Behind the scenes the Institute for Economic Affairs lobbied and argued tirelessly in favour of the free market, and it was the IEA and Joseph between them that gave rise to Thatcherism. There was no mention of it in the 1979 Tory manifesto which brought her to power. But under her the patrician brand of Conservatism, once represented by, say, Harold Macmillan, gradually gave way to the free market brand. The balance in the Cabinet tipped further that way with each reshuffle. And this process coincided with the emergence of Reagonomics across the Atlantic, and its unequivocal view that what powered the economy was private enterprise and the job of the State was simply to get out of the way.

Thatcherism and Reagonomics tended towards Hayek's view that the whole concept of social justice was absurd. Market forces should be the only determinant of public policy, and provided the only means for assessing the results. It is easy to see why, under Thatcher, privatisation became a major instrument of public policy.

These two kinds of Conservatism are not necessarily replicated in the population at large, which is bored or mystified by ideology but open to persuasion by simple slogans and recognisable brands and personalities. MPs of each type sit side by side on the Tory benches in the House of Commons, despite the philosophical chasms between them. The Five P patrician kind of Toryism and the free-market kind have often fought out their ideological conflicts through proxies, and Brexit provides a perfect example. The EU, in its present manifestation, is regarded as an obstruction to the working of free markets. With globalisation, the whole world is now the market place where Britain has to compete, which means making trade deals independent of the EU. The NHS was a recent proxy battlefield, with efforts to introduce an internal market but also to open it up to the private sector.
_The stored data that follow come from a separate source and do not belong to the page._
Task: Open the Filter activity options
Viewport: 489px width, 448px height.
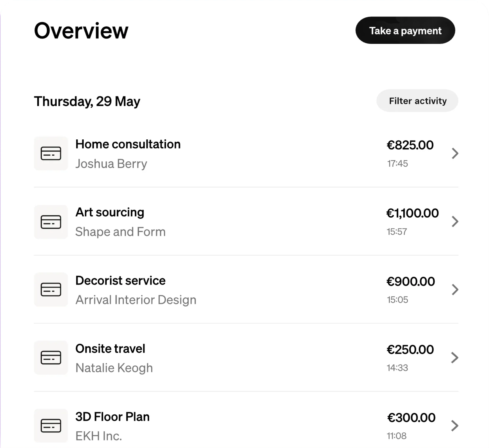Action: (417, 101)
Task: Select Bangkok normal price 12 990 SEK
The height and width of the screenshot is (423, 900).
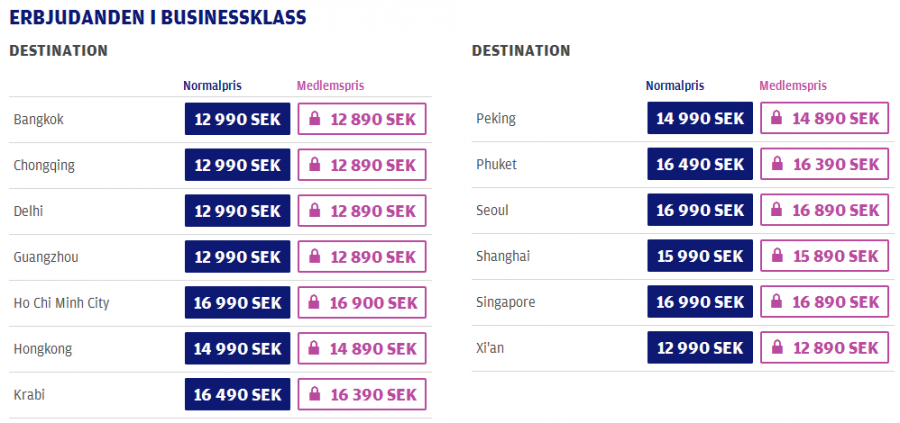Action: coord(238,119)
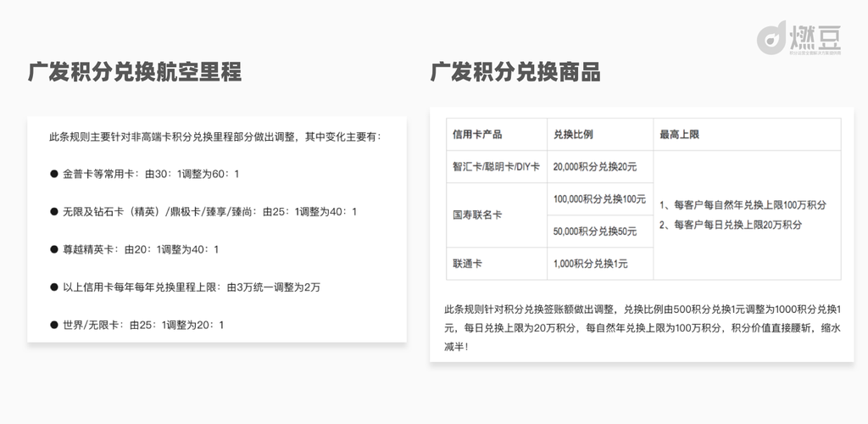Click the intro sentence starting 此条规则主要针对非高端卡
This screenshot has height=424, width=868.
tap(215, 137)
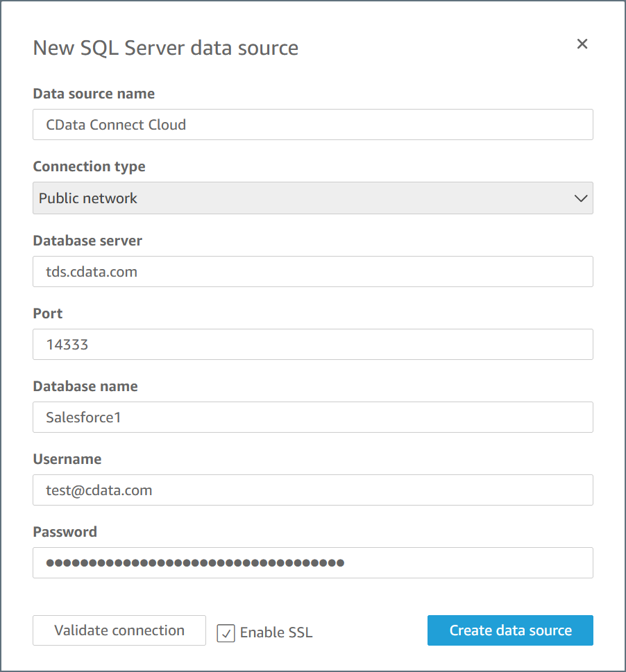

Membership of the EU customs union makes that impossible. So getting the UK out of the EU became a major goal of free market policy. Similarly the EU imposes a raft of regulations about employment practices and safety standards. Free marketeers are not necessarily against them in principle but want them to be shaped by market forces, not Brussels bureaucrats. They are intuitively "No-dealers", and regard the likelihood of economic turbulence, and the hardship it may cause, as a necessary dose of medicine to make Britain more competitive.

Their economic philosophy goes with an anthropology that sees people as economic individuals who naturally pursue their own rational best interests. If everybody does so, then "as if by an invisible hand" (Adam Smith) general prosperity ensues. These views are often held with a fervour that is quasi-religious in its intensity.

So as the battle to decide Theresa May's successor is joined in the next few days and weeks, one can look out for the tell-tale signs among the candidates to work out which is a free marketeer and which a Five P patrician. Attitudes to public expenditure – and therefore taxation – are crucial. Even more telling will be attitudes to capitalism. Tory free marketeers want more of it, while Tory patricians see grave problems with the present version and want reforms.

There is a third category, the chancers, who have no principles of their own and pretend to believe in both the other two, depending on who they are talking to. They will bow under pressure, and most of the pressure, since Brexit began, has come from the free marketeers. Mrs May is by habit and upbringing a patrician. Those who hope to come after her will see how she was devoured, and take note accordingly.